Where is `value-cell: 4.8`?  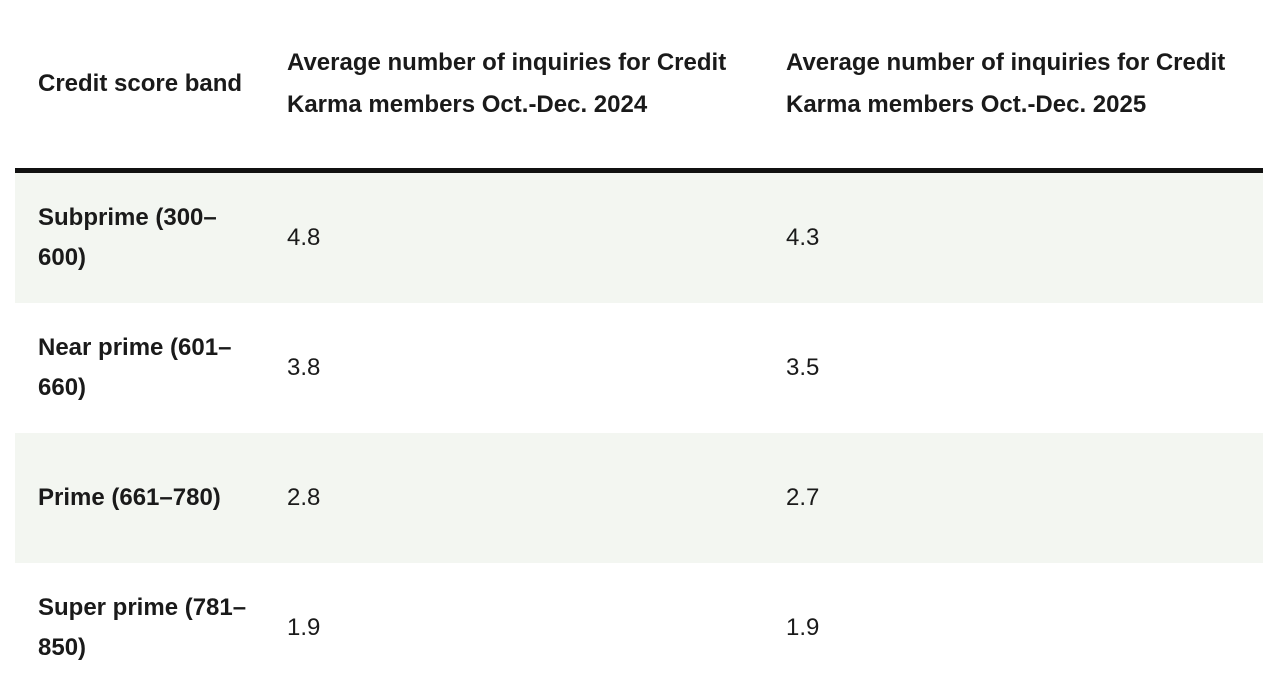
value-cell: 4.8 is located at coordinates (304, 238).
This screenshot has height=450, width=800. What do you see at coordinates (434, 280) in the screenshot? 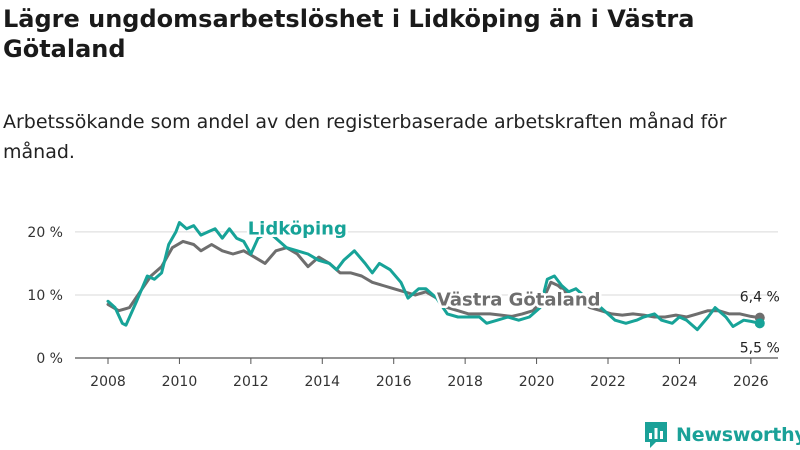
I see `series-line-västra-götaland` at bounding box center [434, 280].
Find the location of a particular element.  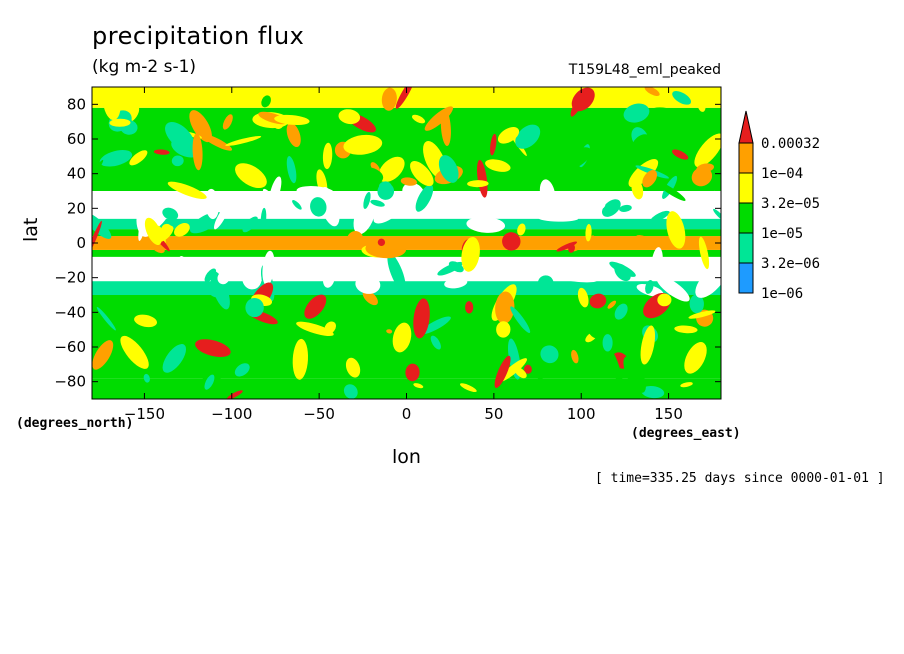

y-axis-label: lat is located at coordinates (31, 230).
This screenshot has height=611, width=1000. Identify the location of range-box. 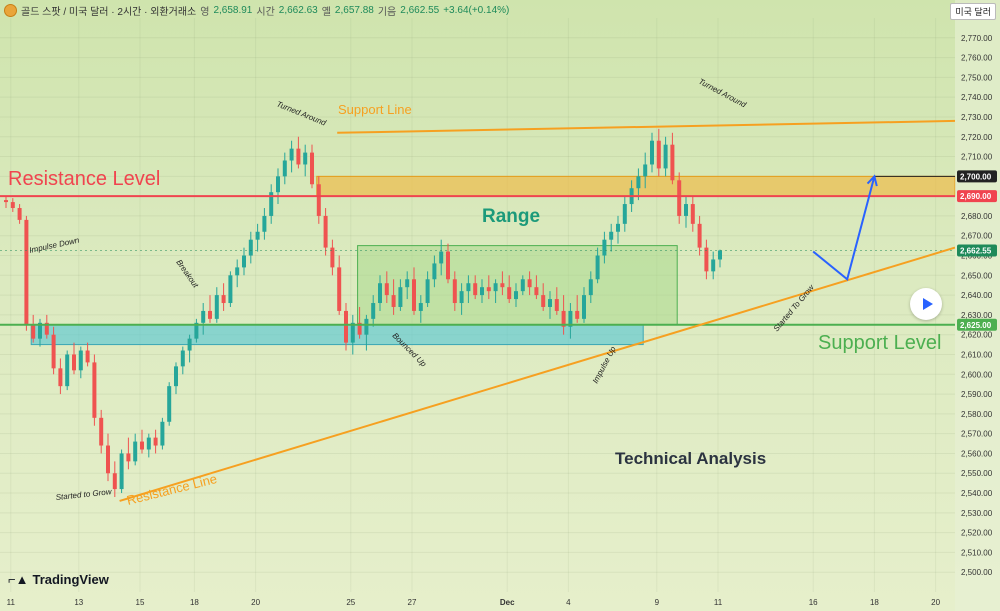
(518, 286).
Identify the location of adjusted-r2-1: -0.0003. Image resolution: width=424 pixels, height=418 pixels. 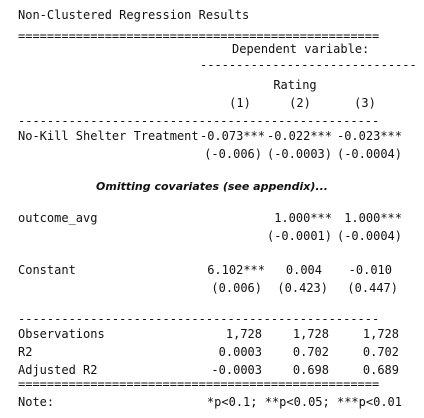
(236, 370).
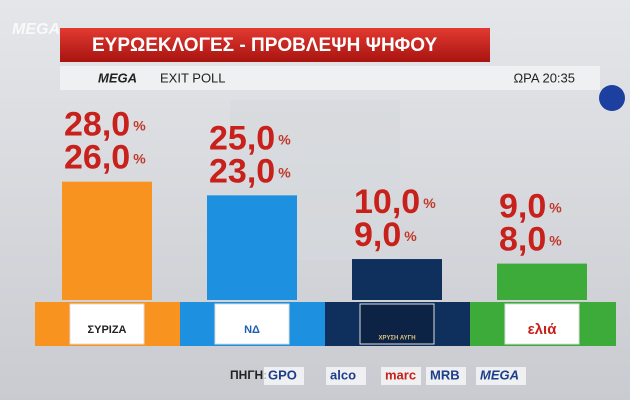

# Prompt
Swap every "screenshot" in the entries above for "screen capture" and repeat them with nothing else changed. Omit the pictures from your answer.

# Solution to this exercise
Where is `value-cell: 4.8`?  
value-cell: 4.8 is located at coordinates (304, 238).
This screen capture has height=450, width=800. What do you see at coordinates (434, 280) in the screen capture? 
I see `series-line-västra-götaland` at bounding box center [434, 280].
Find the location of a particular element.  

y-axis-label: lat is located at coordinates (31, 230).
This screen capture has height=611, width=1000. Identify the location of range-box. 
(518, 286).
Identify the location of adjusted-r2-1: -0.0003. Image resolution: width=424 pixels, height=418 pixels. 
(236, 370).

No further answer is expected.